Farrow admitted to being in awe when he saw Albritton for the first time.

“The player on stilts,” Farrow said, “I didn’t know he was going to be that tall.”

“I was hoping to see Stilts pitch,” Hansen added. “I did see him hit, though. That’s got to be super hard.”

“I think I might want to play for them,” Farrow proclaimed. “I want to be a Banana.”

That’s not an unusual sentiment that the players hear as they travel the country.

“To see these younger kids dreaming about playing Banana Ball,” said Jesse Cole, “it’s pretty special.”

“We call them the future Banana Ballers,” Albritton added. “That’s our whole goal, to impact young kids. Maybe they weren’t into baseball before, but they see us and realize it’s not all about stats and numbers, but having fun.”


Vincent Chapman has been dancing and umpiring behind home plate at baseball games for the past 15 years, long before the Savannah Bananas became a household name.

When the opportunity arose to join a group of likeminded ballplayers, it was an easy decision for Chapman.

“The Bananas first reached out to me on Facebook Messenger,” said Chapman, who has been an umpire for 25 years altogether. “What the Bananas stood for, itt really resonated with me, since that’s how I am everyday anyway. [Jesse Cole] wanted to change the way people treated each other [in the game], and bring something fun.”

“My whole goal is to break the monotony of the game,” Chapman added. “Coaches are yelling, fans are yelling and players are yelling for all these reasons, and I just want to bring fun however I can. It relaxes you and you’re not worried about messing up. You’re just playing the game you love.”

Chapman is now the in-house home plate umpire for Banana Ball, and travels with the team around the country for the Banana Ball World Tour.

While he’s been all over the country the past few months, the opportunity to umpire a game in Cooperstown, the home of the National Baseball Hall of Fame, isn’t something Chapman took lightly.

“The office that I’m getting dressed in, there’s pictures of ticket stubs with Hank Aaron and Willie Mays,” he explained. “There’s a picture of the World Series game where Sandy Koufax struck out 15 people. Being at the Hall of Fame museum yesterday, it’s really special to be a part of this.”


Tickets to Savannah Bananas games are not easy to get. The club has sold out every game they’ve played since 2017.

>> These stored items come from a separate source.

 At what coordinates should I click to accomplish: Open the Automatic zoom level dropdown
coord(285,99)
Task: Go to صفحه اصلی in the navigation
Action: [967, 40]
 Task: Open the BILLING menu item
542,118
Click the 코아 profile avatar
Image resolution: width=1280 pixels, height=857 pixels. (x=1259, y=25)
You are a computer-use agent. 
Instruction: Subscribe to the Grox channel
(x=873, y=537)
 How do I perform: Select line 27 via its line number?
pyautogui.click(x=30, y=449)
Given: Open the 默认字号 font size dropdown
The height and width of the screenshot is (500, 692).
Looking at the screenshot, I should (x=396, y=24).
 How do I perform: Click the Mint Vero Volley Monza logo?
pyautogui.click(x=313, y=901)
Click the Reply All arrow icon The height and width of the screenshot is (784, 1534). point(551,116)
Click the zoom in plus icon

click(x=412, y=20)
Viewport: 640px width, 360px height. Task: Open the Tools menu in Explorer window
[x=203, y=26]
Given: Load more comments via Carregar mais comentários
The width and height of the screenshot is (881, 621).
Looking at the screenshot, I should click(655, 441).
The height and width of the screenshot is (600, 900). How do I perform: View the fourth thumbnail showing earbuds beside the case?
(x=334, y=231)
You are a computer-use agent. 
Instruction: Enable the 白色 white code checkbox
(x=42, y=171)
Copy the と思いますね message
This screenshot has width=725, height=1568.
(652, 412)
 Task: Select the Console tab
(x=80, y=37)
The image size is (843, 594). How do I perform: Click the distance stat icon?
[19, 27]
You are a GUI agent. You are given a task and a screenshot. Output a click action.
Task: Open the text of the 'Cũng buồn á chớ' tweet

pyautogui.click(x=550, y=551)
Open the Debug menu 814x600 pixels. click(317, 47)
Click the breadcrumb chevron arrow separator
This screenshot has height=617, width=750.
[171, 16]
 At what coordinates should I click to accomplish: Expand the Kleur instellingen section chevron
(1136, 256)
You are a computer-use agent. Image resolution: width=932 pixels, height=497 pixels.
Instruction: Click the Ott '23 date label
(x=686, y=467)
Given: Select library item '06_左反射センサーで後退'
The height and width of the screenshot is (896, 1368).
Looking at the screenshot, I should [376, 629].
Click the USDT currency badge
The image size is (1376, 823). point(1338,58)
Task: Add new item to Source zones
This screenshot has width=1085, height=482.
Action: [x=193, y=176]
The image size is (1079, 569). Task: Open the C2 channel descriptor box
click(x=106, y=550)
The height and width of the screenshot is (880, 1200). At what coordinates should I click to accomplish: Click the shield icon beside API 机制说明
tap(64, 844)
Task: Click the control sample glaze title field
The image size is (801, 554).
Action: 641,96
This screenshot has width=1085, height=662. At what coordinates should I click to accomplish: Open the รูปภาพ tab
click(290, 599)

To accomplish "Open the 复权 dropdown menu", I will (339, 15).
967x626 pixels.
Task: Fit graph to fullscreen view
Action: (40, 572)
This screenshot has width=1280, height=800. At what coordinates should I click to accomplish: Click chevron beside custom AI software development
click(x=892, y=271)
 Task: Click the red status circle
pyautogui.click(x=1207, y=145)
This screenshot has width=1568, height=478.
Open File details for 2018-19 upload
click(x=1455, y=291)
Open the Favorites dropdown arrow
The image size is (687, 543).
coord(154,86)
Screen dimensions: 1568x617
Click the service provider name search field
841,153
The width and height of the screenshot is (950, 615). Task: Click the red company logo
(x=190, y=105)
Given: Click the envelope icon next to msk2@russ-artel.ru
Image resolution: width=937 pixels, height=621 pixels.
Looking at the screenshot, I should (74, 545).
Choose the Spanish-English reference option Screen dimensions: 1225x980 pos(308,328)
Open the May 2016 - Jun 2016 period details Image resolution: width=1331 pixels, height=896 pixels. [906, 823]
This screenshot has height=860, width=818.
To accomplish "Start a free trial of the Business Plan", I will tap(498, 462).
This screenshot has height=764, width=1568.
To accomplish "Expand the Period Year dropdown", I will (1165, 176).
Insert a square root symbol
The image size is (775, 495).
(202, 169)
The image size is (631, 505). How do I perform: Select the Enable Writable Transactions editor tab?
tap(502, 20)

Saturday’s game in Cooperstown was a sellout, with 6,200 tickets sold.

“It’s a crazy fever dream that we feel like we’re all living in,” Gillespie said of his experience playing Banana Ball. “I don’t think it’s going to set in until a couple weeks into the offseason, when we realize how special this was and that we can’t wait to do it again next year.”

The Bananas will announce their schedule for 2024 in early October, and it will come as no surprise if they attempt to sell out a Major League Stadium.

“I never imagined we’d draw half a million fans and sell out every ballpark we played in this year,” Cole said. “I don’t want to put a ceiling on anything. We’re just going to keep being fans-first and if they keep showing up and supporting us, we’re going to take care of them.”

While the players and staff have been on tours of Major League ballparks, playing a game in one is the next barrier the group intends on knocking down.

For many of the players, it would be a moment they’ve always dreamed of.

“I think every baseball player,,” Albritton said, “from the first time they step on the field, dreams of that day of making it to the big leagues, but we didn’t do that. But, we’re still going to get to play there. It will be a dream come true.”